What to Teach Employees

  • Risk Identification: Help staff understand how to spot security threats in their daily tasks. Encourage them to report new vulnerabilities.
  • Their Role as Owners: Teach department leads how to use the methodology to score their own operational risks accurately.
  • The “Why”: Explain that risk assessment is about business resilience, not just compliance. Show them how it protects the company.

Enforcement and Consequences

Failure to perform a valid risk assessment is a Major Non-Conformity that prevents certification. I follow a strict path for non-compliance. First, a Verbal Warning for minor scoring errors. Next, a Written Minor NC for stale registers. Finally, a Major NC for lack of management involvement. If you do not own your risk, you do not have a management system.

Common Implementation Challenges

Challenge Root Cause Solution
Subjective Scoring Vague definitions of impact and likelihood levels. Provide concrete financial and operational examples for each score.
Generic Content Over-reliance on compliance templates or software. Hold cross-departmental workshops to identify unique business risks.
Inconsistent Updates Failing to review risk after major changes. Integrate risk assessment into your change management process in Jira.

Sample Statement of Applicability (SoA) Entry

“ISO 27001 Clause 6.1.2 is a mandatory requirement. We satisfy this by maintaining an active risk register in SharePoint. Our methodology defines clear impact and likelihood scales. Every risk is linked to an asset and a human owner. Top management reviews the assessment annually to ensure it remains aligned with our business strategy.”

Changes from ISO 27001:2013

ISO 27001:2013 ISO 27001:2022
Basic requirement to assess risks. Stronger emphasis on documented information for the process.
Implicit link to assets. Explicit requirement to consider the confidentiality, integrity, and availability.

How to Measure Effectiveness (KPIs)

  • Assessment Coverage: 100% of critical business assets covered in the annual risk assessment. Measured by asset register comparison.
  • Owner Engagement: Percentage of risk owners who have reviewed their assigned risks this quarter. Tracked in Jira.
  • Incident Correlation: Number of security incidents that were correctly identified as risks beforehand. Aim for over 70%.

Related ISO 27001 Controls

Clause 6.1.2 FAQ

Do we need to assess every single asset? You can group similar assets together. For example, “All Company Laptops.” However, high-value or unique assets must be assessed individually to ensure accuracy.
Is a 5×5 matrix required? No.
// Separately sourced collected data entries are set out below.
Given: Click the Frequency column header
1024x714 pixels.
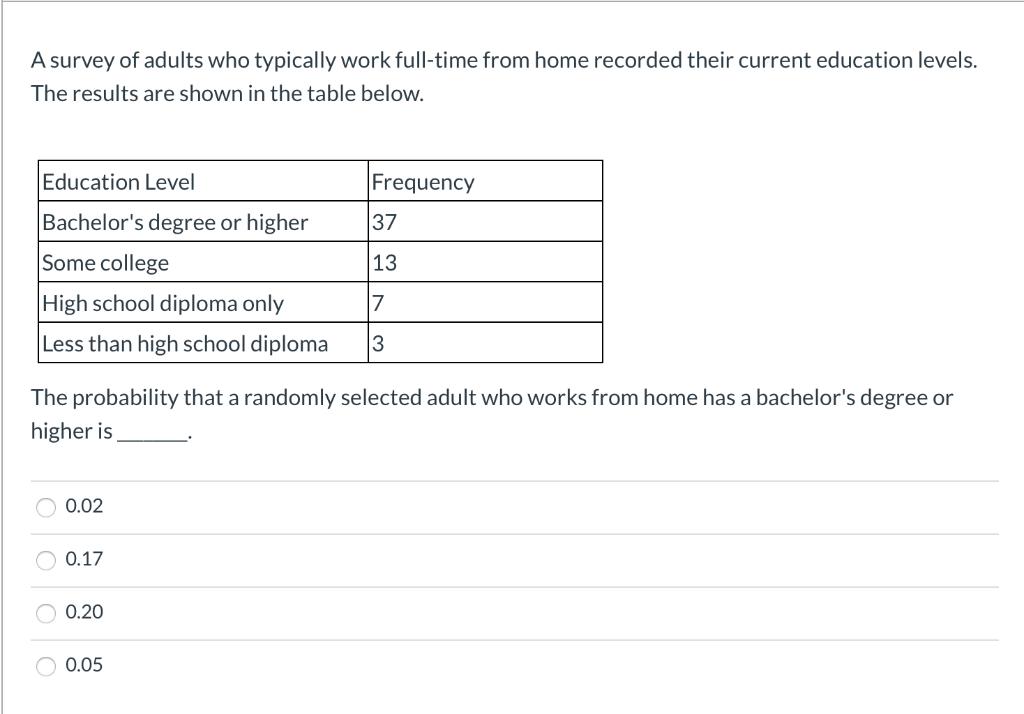Looking at the screenshot, I should (x=423, y=182).

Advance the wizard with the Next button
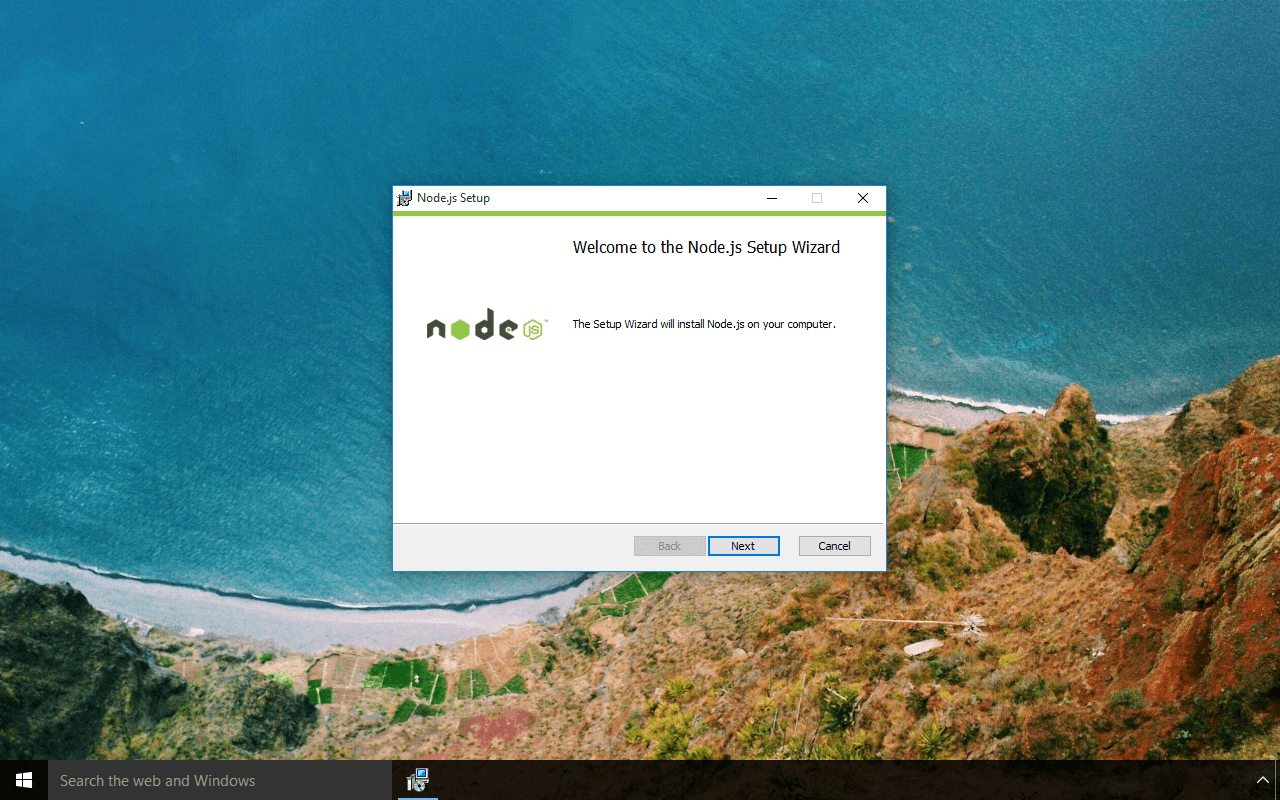click(744, 546)
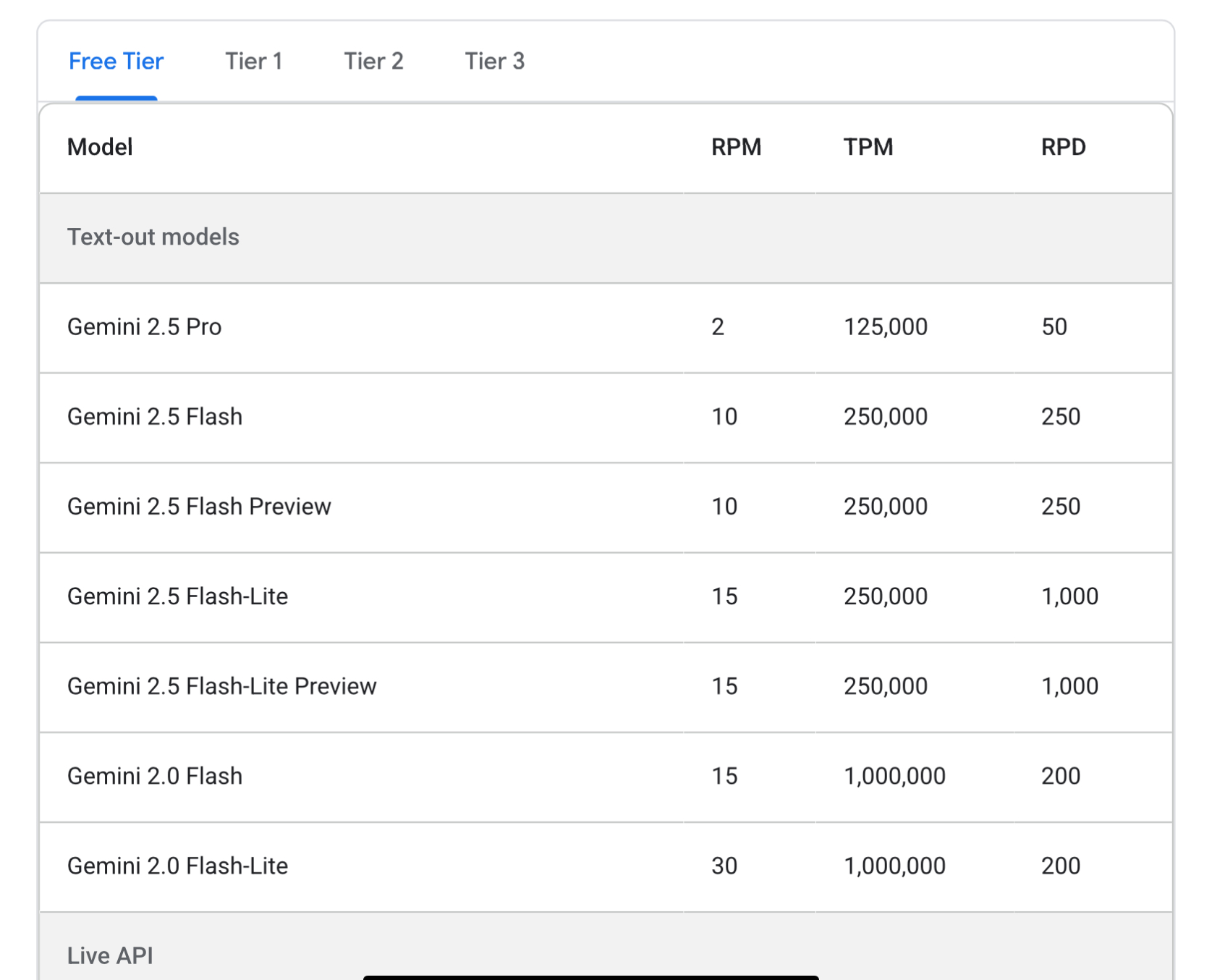1225x980 pixels.
Task: Open the Tier 2 tab
Action: click(x=373, y=62)
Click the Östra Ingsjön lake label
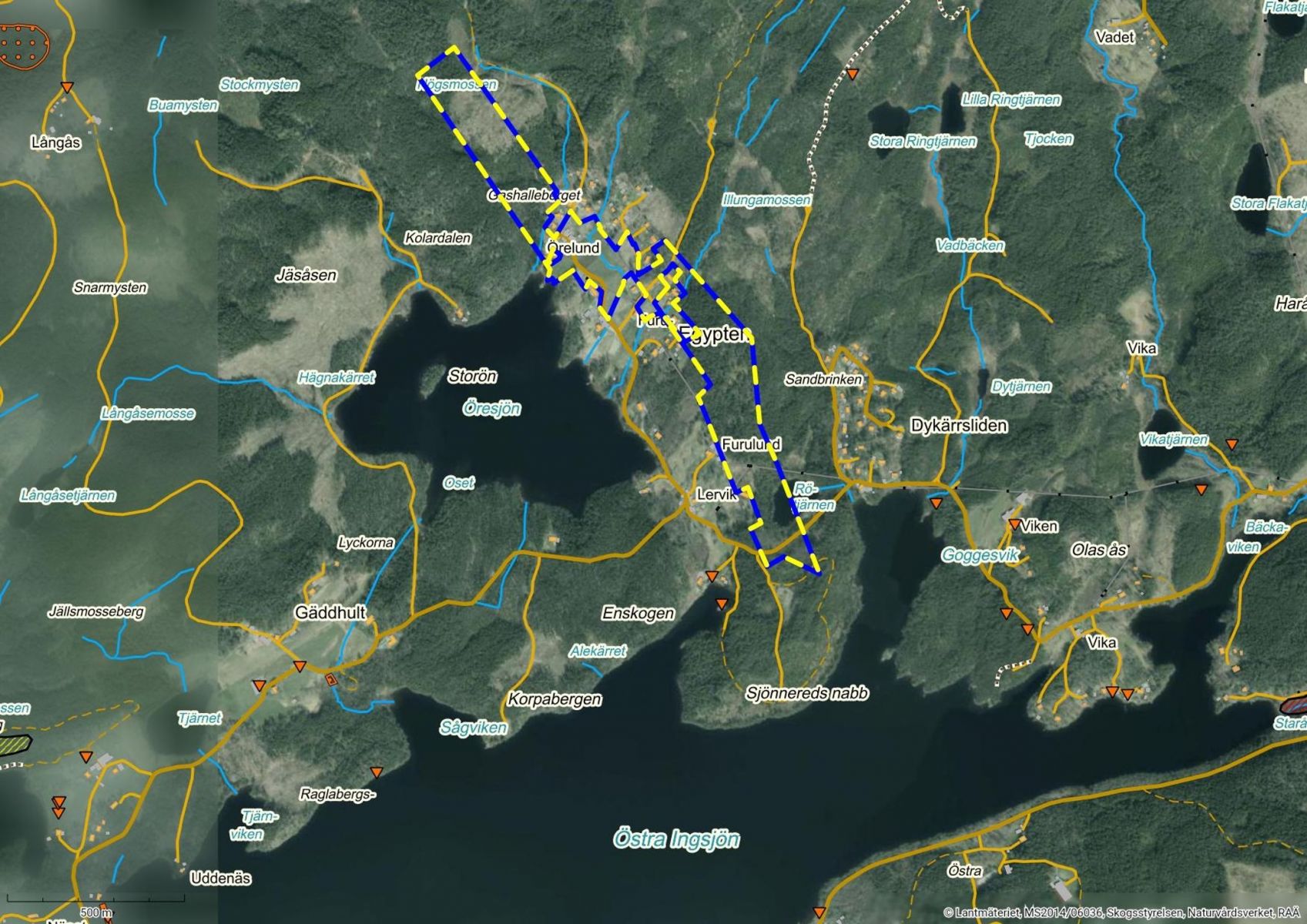The width and height of the screenshot is (1307, 924). [676, 839]
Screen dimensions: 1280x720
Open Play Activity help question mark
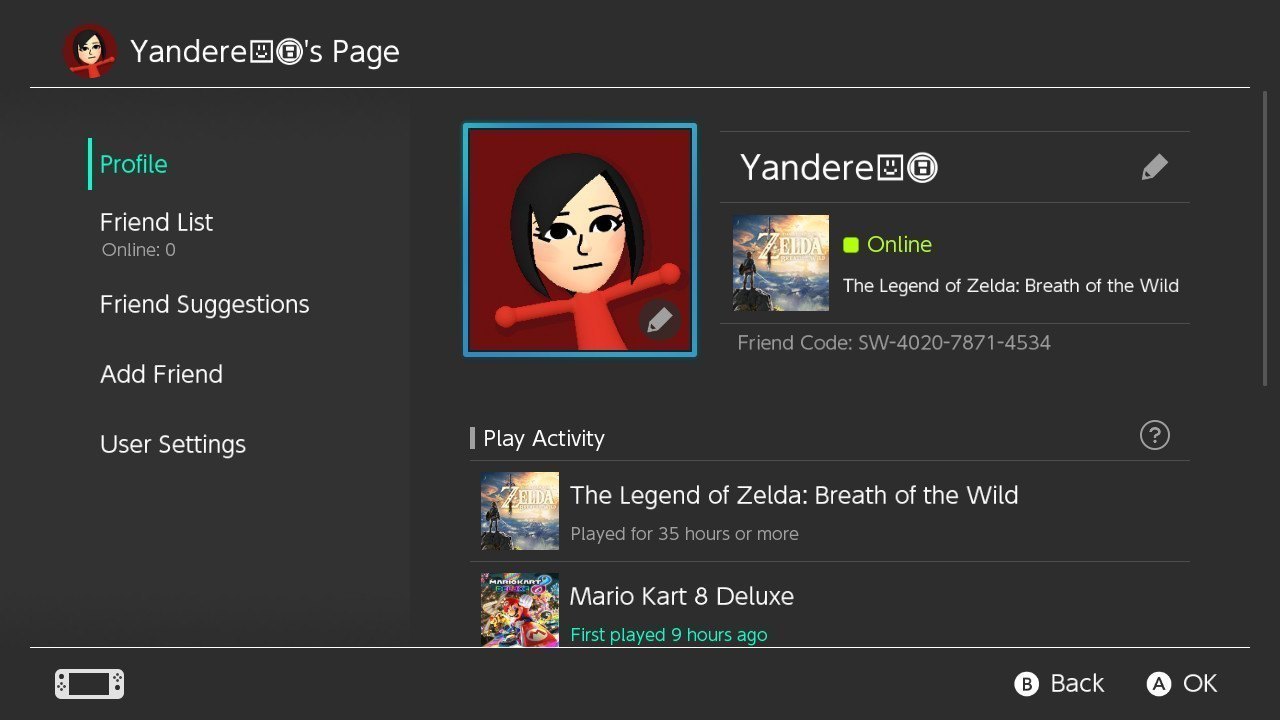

You can use any scale, such as 3×3 or 4×4. It must be documented and consistently applied across the whole firm.
Can we use “Security Department” as a risk owner? No. I look for individual names. Accountability must sit with a person who has the power to act and allocate resources.
What is the difference between Clause 6.1.1 and 6.1.2? 6.1.1 is about planning for the whole ISMS. 6.1.2 is the specific, detailed process for assessing individual information security risks.
How often must we update the risk register? You must review it at least once a year. I recommend an update whenever you make a major change to your technology.